Let me tell you something about my lovely, spirited, six-year-old daughter: getting her dressed is going to be the death of me. If there is a report on the news about my death, you will know that it involved children’s socks. My daughter is high on the sensory sensitivity scale when it comes to clothes and fabrics, and it is making my life a living, tagless, zipporless hell.
There are a number of things kids can have sensory sensitivity to– food texture, light, noise, etc, and we all fall somewhere on the scale of “impervious” to “completely pervious.” At the high end of the spectrum is Sensory Processing Disorder, which involves an extreme sensitivity to sound, for example, or a child who gets very upset when they’re touched. My daughter doesn’t have that. But when it comes to clothing, she is right near the tippy top and has been for years now.
Here are the requirements when shopping for clothes with a child who is highly sensitive to the clothes you are shopping for. Shirts can’t have any elastic in them (around the chest or arms), can’t be too long, and can’t be too short. The definition of “too long” and “too short” is unclear. There also cannot be any stitching on the front or anything that can be felt from the inside. Pants must be soft sweatpants or leggings; they cannot have zippers, buttons, or any kind of seams that she can feel. Shorts can only be athletic shorts. Dresses, like shirts, cannot have elastic and must be the right length. Tags, of course, are a no-no.
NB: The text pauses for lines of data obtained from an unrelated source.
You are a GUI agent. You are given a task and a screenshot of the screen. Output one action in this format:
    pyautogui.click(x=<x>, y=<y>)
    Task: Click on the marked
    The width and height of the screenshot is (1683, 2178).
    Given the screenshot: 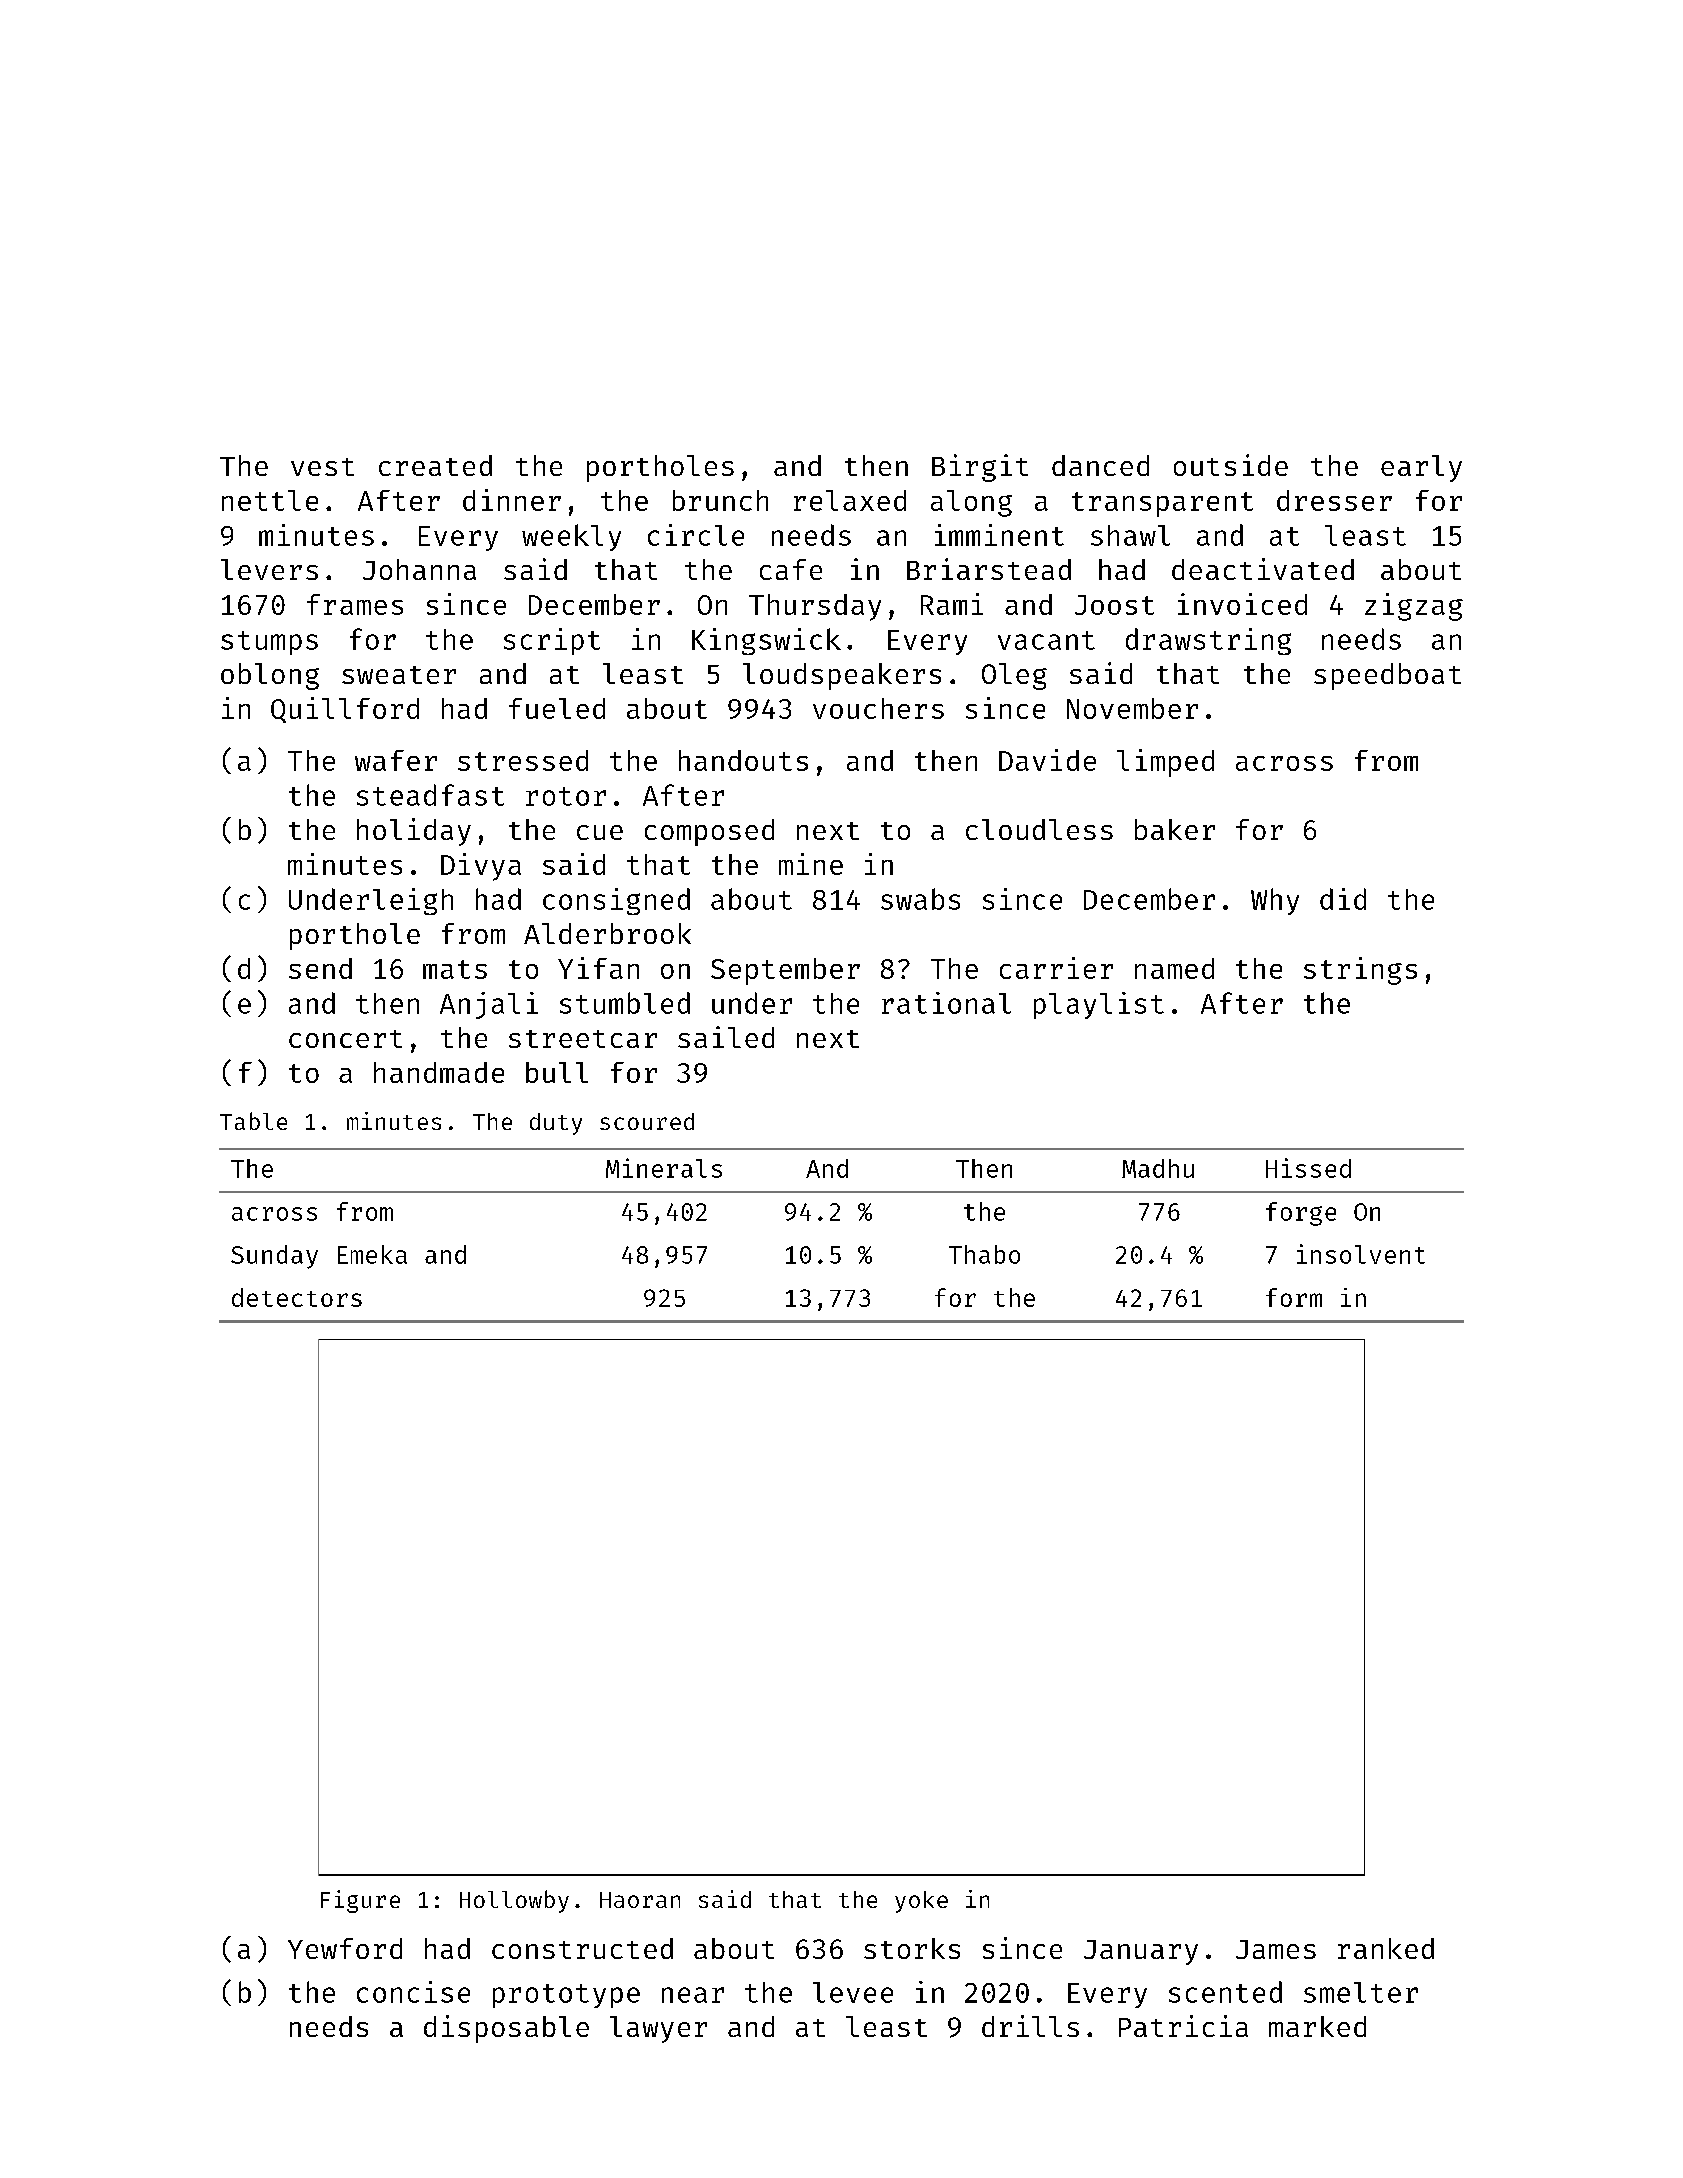 What is the action you would take?
    pyautogui.click(x=1317, y=2026)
If the clothing isn’t tagless, than that sucker is getting cut off the minute we get home.
Let’s just say that we often walk out of stores without buying a thing, because they don’t have a lot of clothing stores designed for children who would rather be naked.
Most days my daughter can get dressed just fine because most of her clothes fit her needs, though woe to me when I let the laundry go too long and she is out of the one kind of underpants she likes. She’s tried to go commando before. (I was lucky to catch that one.) But the worst by far is shoes and socks.
Here’s the thing about socks. You know that seam that goes across the toes. Welcome to the reason for all sorrow in my house. That frickin’ seam has caused more meltdowns than anything else. So my solution, given that I have a finite number of days on this earth and don’t plan to devote any more of that time to sock seams, is that she doesn’t wear socks. Ever. Actually, the whole thing has made me start to wonder what socks are for in the first place. Is it so that your shoes won’t give you blisters? To absorb the smell? I don’t know, but my girl refuses to take part in the sock charade.
Shoes aren’t any easier. When I take my daughter shoe shopping, I bring a book and find a place to sit, because she is going to try on every single pair of shoes in her size and we are going to buy none of them. There’s always “a bump” or “a thing right here that I can feel.” On the rare occasion that she does find a pair of shoes she likes, I act like someone who is being offered another chance at love after having their heart broken one too many times. I am thrilled beyond what is appropriate, but also deeply suspicious.
So my daughter’s preferred style of dress is not unlike that of the bed-ridden elderly. She’ll be in a house dress and slippers any day now. Do any of you have kids who are sensitive to clothing? Can anyone relate?